Electronic devices when in use generate heat.These are normally equipped to dissipate this heat, but fail to do so completely.Unfortunately, circuits on a computer chip have temperature-dependent perfomance: when chips become too hot, they slow down.PCs are usually air-cooled, relying on simple fans to prevent the electronics from overheating, but for larger systems such as servers, server farms and data centres, forced air-cooling is sometimes not sufficient.Air-cooling methods,which use fans to blow air across the chips, are not ideal for supercomputers or large server banks.Servers and data centres consume enormous amounts of power simply to run the electronics and keep them from overheating.Thus there is a need to develop extreme-temperature electronic (ETE) components for high-temperature applications.

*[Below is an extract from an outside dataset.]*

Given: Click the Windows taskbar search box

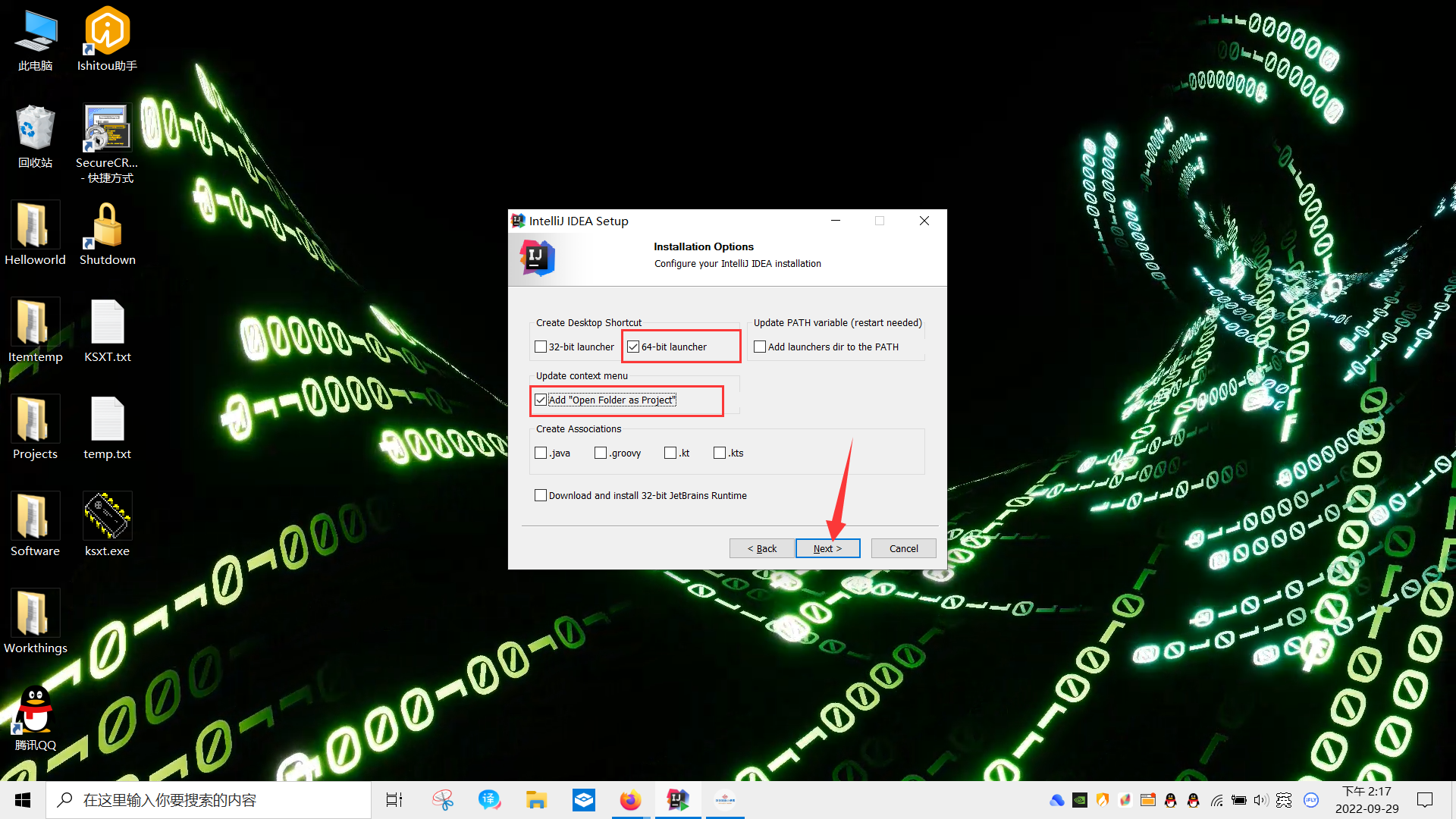Looking at the screenshot, I should click(209, 800).
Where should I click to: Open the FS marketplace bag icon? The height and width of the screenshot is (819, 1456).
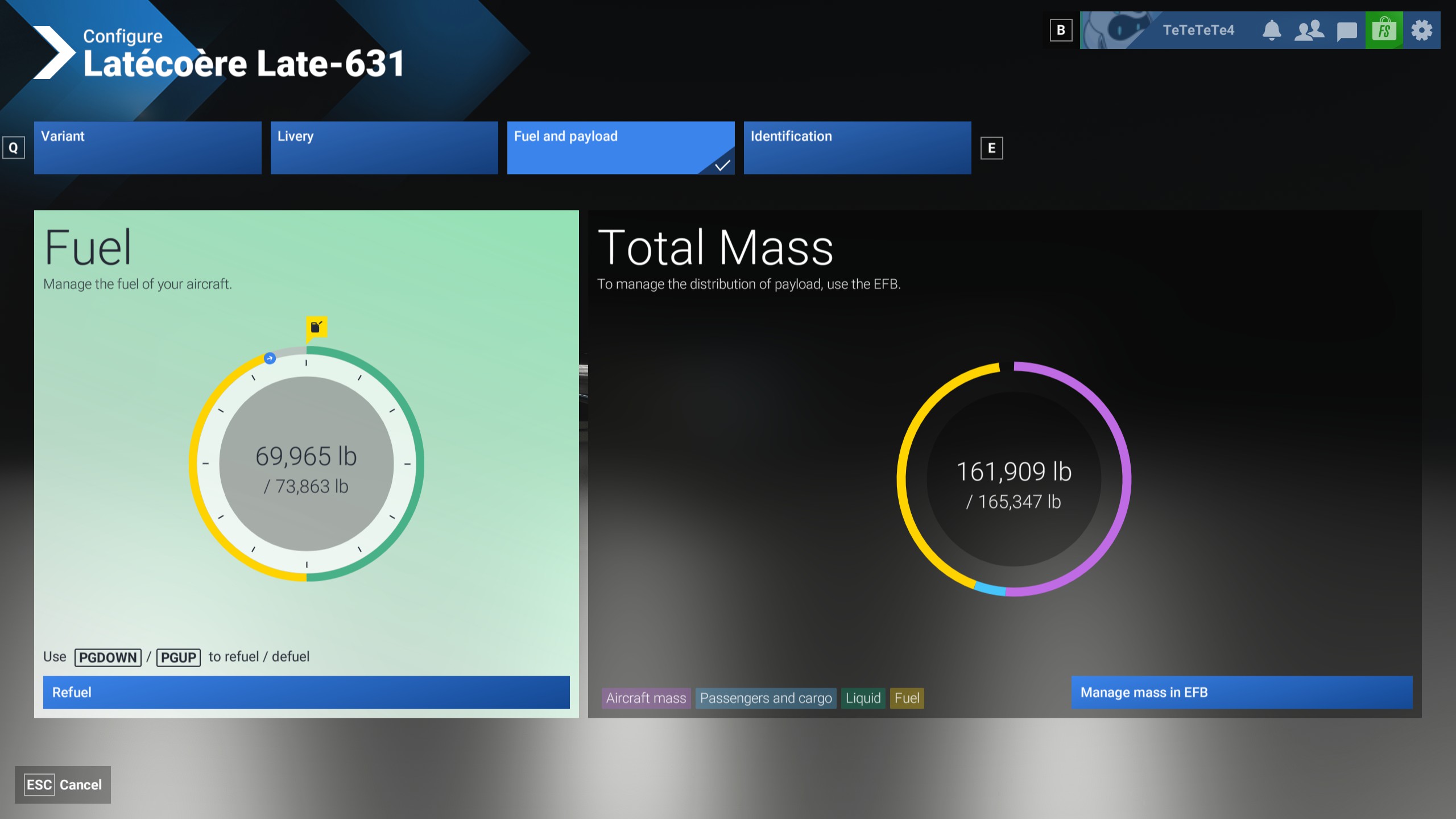coord(1384,30)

Reducing the heat generated by CPUs of computers is an important research area now, and all the major chip makers are actively developing chips that consume less power and thus generate less heat.Designed to continuously operate for at least five years at 225 degree celecius,the standard electronic products family is targeted at sensor signal conditioning, data acquisition and control applications in hostile environments, and offers significant reliability and perfomance advantages over traditional silicon integrated circuits when the operating temperatures are greater than 150 degree celcius.
Although the present market for extreme-temperature electronics is small, it could develop tremendously if the automotive market opens up.The benefits of deploying extreme-temperature electronics, to say the least, include elimination of auxiliary cooling with massive heat-sink or heat-pipe design, lighter weight and smaller size, and integration of sensors and other transducers directly at the crucial location of interest.